In particular, this says (if I'm not wrong here) that given an $O(n)$-equivariant $\mathcal{C}$-valued local system $E$ on $\tilde{X}$ (i.e., an element $E$ in $Hom_{O(n)}(\tilde{X},\mathcal{C}^{\sim})$), to any manifold $M$ of dimension less or equal to $M$ equipped with an $(X,\zeta)$-structure is canonically associated an element $Z(E;M;f,\alpha)$ in $\Omega^{\dim M}\mathcal{C}$.

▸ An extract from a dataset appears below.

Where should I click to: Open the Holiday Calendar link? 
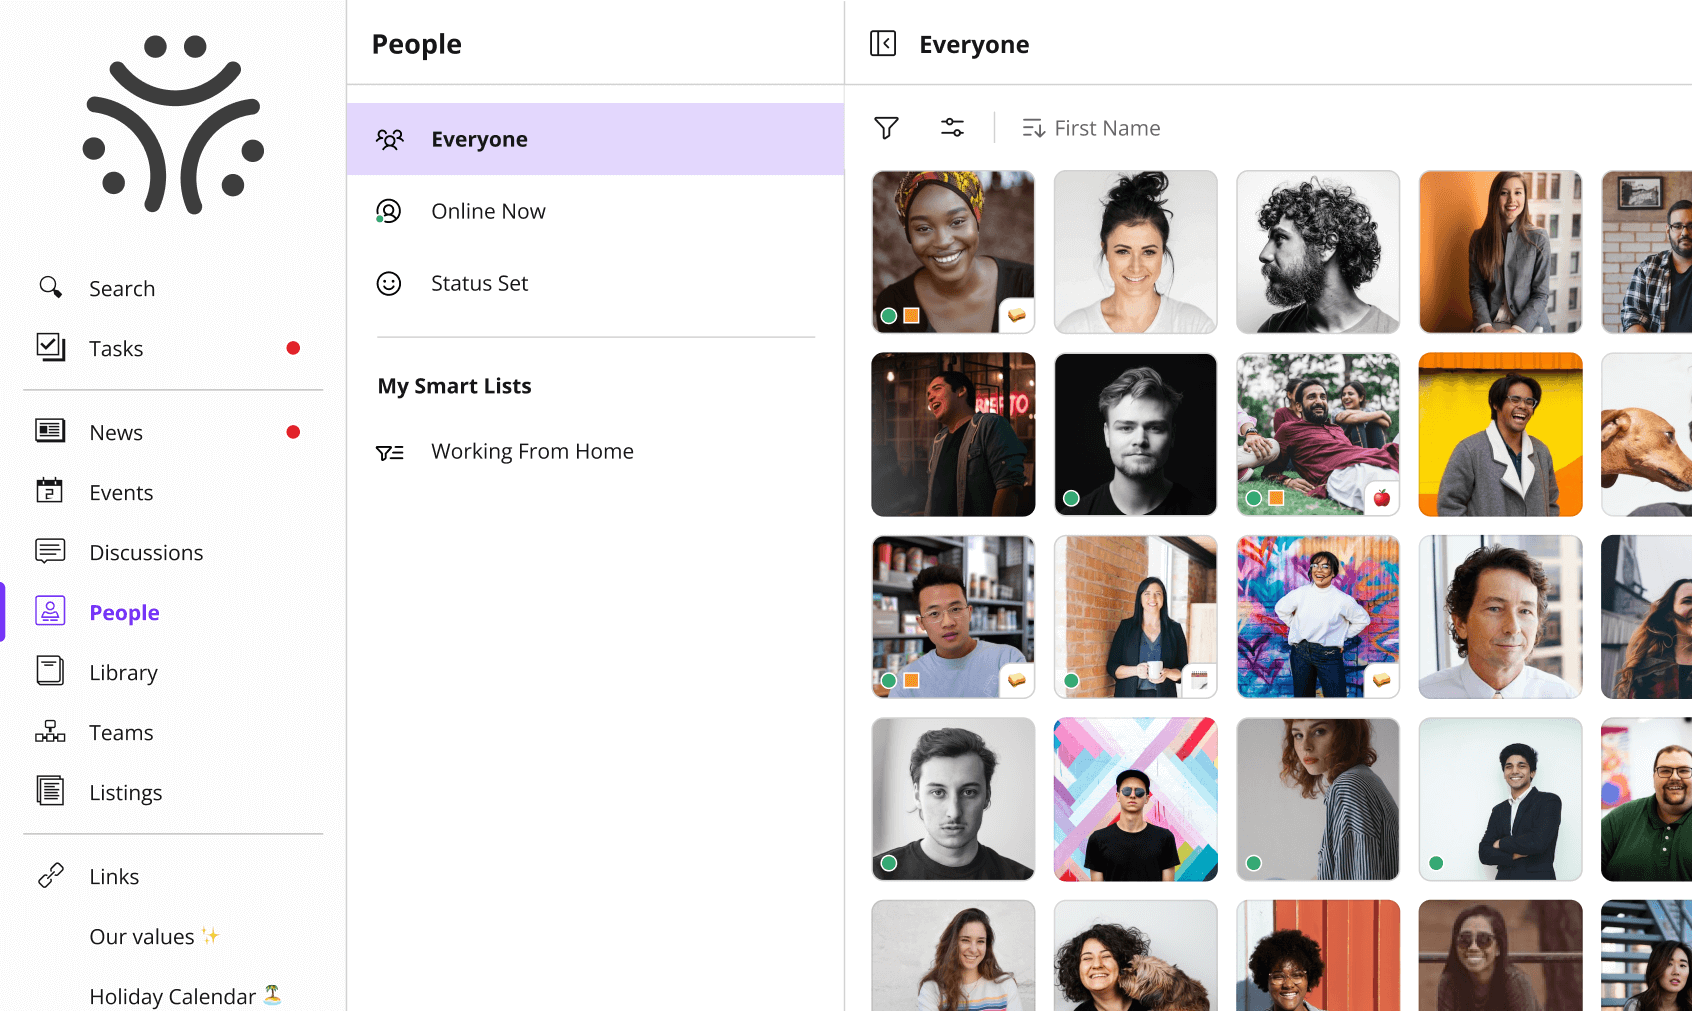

Now, fix an $n$-dimensional closed manifold $M$ and let $(X,\zeta)=(M,T_M)$. Then $M$ has a canonical $(X,\zeta)$-structure: the one given by the identity morphism! So the above general result on the cobordism hypothesis would say that to any $O(n)$-equivariant $\mathcal{C}$-valued local system $E$ on $\tilde{M}$ is canonically associated an element in $\Omega^n\mathcal{C}$, which I guess one should think of as the $n$-dimensional holonomy of the given local system. In other words, one should have a canonical morphism

$hol_M: Hom_{O(n)}(\tilde{M},\mathcal{C}^{\sim}) \to \Omega^n \mathcal{C}$.

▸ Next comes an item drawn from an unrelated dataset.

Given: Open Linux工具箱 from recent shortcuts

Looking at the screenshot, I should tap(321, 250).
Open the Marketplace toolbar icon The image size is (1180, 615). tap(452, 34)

More in general, if $\dim M\leq n$, one can take $(X,\zeta)=(M,T_M\oplus\mathbb{R}^{n-\dim M})$ and again the identity morphism provides a canonical $(X,\zeta)$-structure on $M$. Thus one should have a canonical morphism

$hol_M: Hom_{O(n)}(\tilde{M},\mathcal{C}^{\sim}) \to \Omega^{n-\dim M} \mathcal{C}$

for any closed manifold $M$ of dimension less or equal to $n$.

questions:

i) is this argument correct?

ii) can one give a direct description of the morphism $hol_M: Hom_{O(n)}(\tilde{M},\mathcal{C}^{\sim}) \to \Omega^n \mathcal{C}$ (i.e., without invoking the cobordism hypothesis)? note that some form of the cobordism hypothesis, namely the framed version, seems to be necessary even to state that there is a $O(n)$-action on $\mathcal{C}^\sim$.

iii) references?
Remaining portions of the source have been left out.